__TEXTE DE L'EXERCICE__.
Addictions et handicap mental : un dialogue interdisciplinaire

28.11.2025

Une conférence organisée par la HETSL a réuni professionnel·le·s et personnes concernées pour aborder les problématiques d’addictions chez les personnes en situation de handicap mental.

Un projet pionnier pour deux domaines qui se croisent peu

Le 6 novembre dernier, la Haute école de travail social et de la santé (HETSL) organisait en collaboration avec Insieme Vaud et le réseau Neurodev une conférence questionnant les liens entre addictions et handicap mental. Cette rencontre a permis de mettre en lumière un projet pilote développé par le GREA : le projet Handicaps et Addictions.

Ce projet a exploré les interactions entre les domaines des addictions et du handicap, révélant les risques de consommations problématiques dans les situations de déficiences intellectuelles légères. Il a donné naissance à un site Internet dédié, une plateforme du GREA réunissant les acteur·trice·s des deux domaines, ainsi qu’une charte pour les institutions. Des outils spécifiques adaptés aux déficiences intellectuelles légères ont également été développés : le SumID-Q pour faciliter le repérage des conduites addictives et le MDA (Moins de Drogues et d’Alcool) pour le suivi des consommations.

Des réalités contrastées selon les situations

Les témoignages des professionnel·le·s ont mis en évidence que les problématiques diffèrent selon le type et la sévérité du handicap. Dans les situations de handicap sévère, les éducateur·trice·s observent principalement des pratiques compulsives plutôt que de véritables addictions, notamment liées à la nourriture ou aux écrans.

Pour les personnes avec des capacités cognitives plus élevées, les enjeux se complexifient. L’envie de participation sociale et d’acceptation par le groupe peut conduire à des comportements de consommation et des conduites à risques. Dans les appartements supervisés, où la présence éducative est moins marquée, les situations à risques sont plus fréquentes.

La question de la médication au cœur des débats

Un enjeu majeur soulevé lors de la table ronde concerne les dépendances liées aux médications. Les professionnel·le·s constatent des difficultés accrues pour accompagner les bénéficiaires dans la réduction de doses de benzodiazépines et autres produits morphiniques. Un professionnel a illustré cette problématique en évoquant des situations où des résident·e·s reçoivent des doses importantes de valium dès le petit déjeuner avant d’être attendu·e·s aux ateliers de travail.

Le médecin psychiatre présent a souligné que les professionnel·le·s de la santé mentale interviennent souvent tardivement, dans des situations de crise aiguë, alors que la souffrance est déjà installée. L’hôpital psychiatrique est devenu un lieu de gestion de crise où les personnes entrent et sortent rapidement, faute de moyens pour des traitements de fond.

__ENTRÉES FOURNIES__.
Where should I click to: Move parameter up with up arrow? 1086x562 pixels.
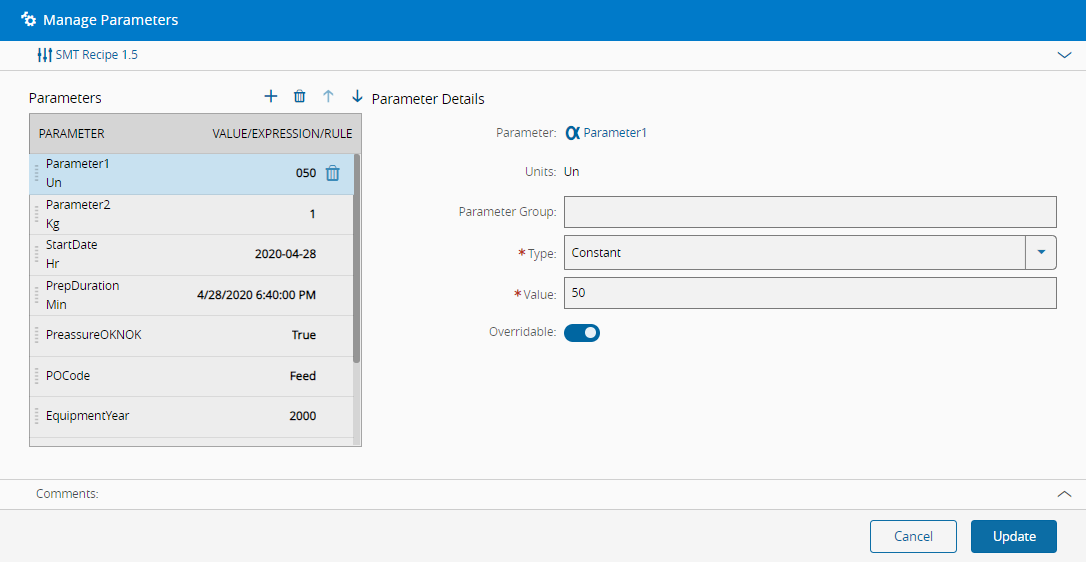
==
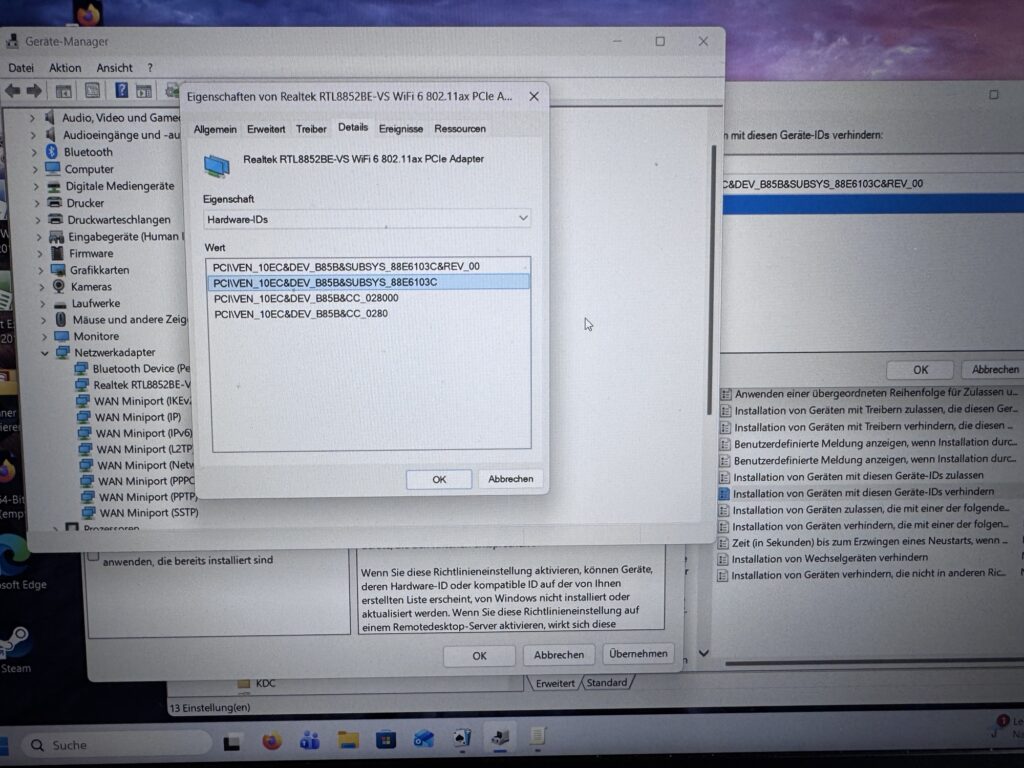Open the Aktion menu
* * *
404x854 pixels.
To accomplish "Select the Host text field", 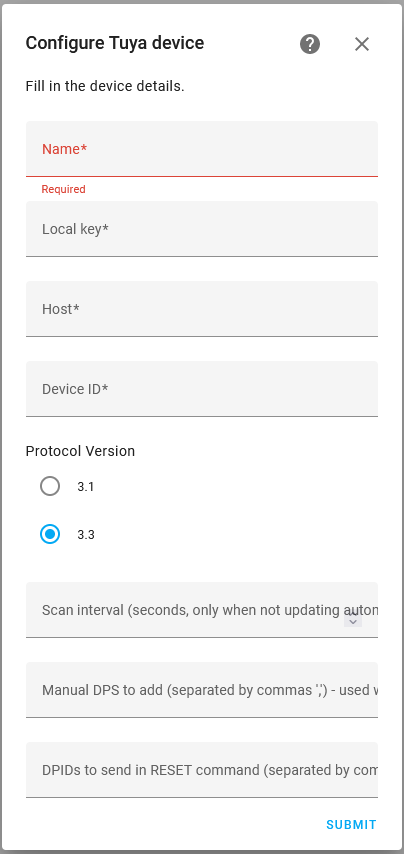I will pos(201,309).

__CONSIGNE 1__.
Selon le texte sur les addictions et le handicap mental, avec quels partenaires la HETSL a-t-elle organisé la conférence ?
__CONSIGNE 2__.
Transcrivez un extrait du texte sur les addictions et le handicap mental : commencez aux mots « Un enjeu majeur » et arrêtez-vous après « traitements de fond. ».
__CONSIGNE 3__.
Énumérez toutes les organisations nommées dans le texte sur les addictions et le handicap mental.

__RÉPONSE ATTENDUE 1__.
Avec Insieme Vaud et le réseau Neurodev.

__RÉPONSE ATTENDUE 2__.
Un enjeu majeur soulevé lors de la table ronde concerne les dépendances liées aux médications. Les professionnel·le·s constatent des difficultés accrues pour accompagner les bénéficiaires dans la réduction de doses de benzodiazépines et autres produits morphiniques. Un professionnel a illustré cette problématique en évoquant des situations où des résident·e·s reçoivent des doses importantes de valium dès le petit déjeuner avant d’être attendu·e·s aux ateliers de travail.

Le médecin psychiatre présent a souligné que les professionnel·le·s de la santé mentale interviennent souvent tardivement, dans des situations de crise aiguë, alors que la souffrance est déjà installée. L’hôpital psychiatrique est devenu un lieu de gestion de crise où les personnes entrent et sortent rapidement, faute de moyens pour des traitements de fond.

__RÉPONSE ATTENDUE 3__.
- la Haute école de travail social et de la santé (HETSL)
- Insieme Vaud
- le réseau Neurodev
- le GREA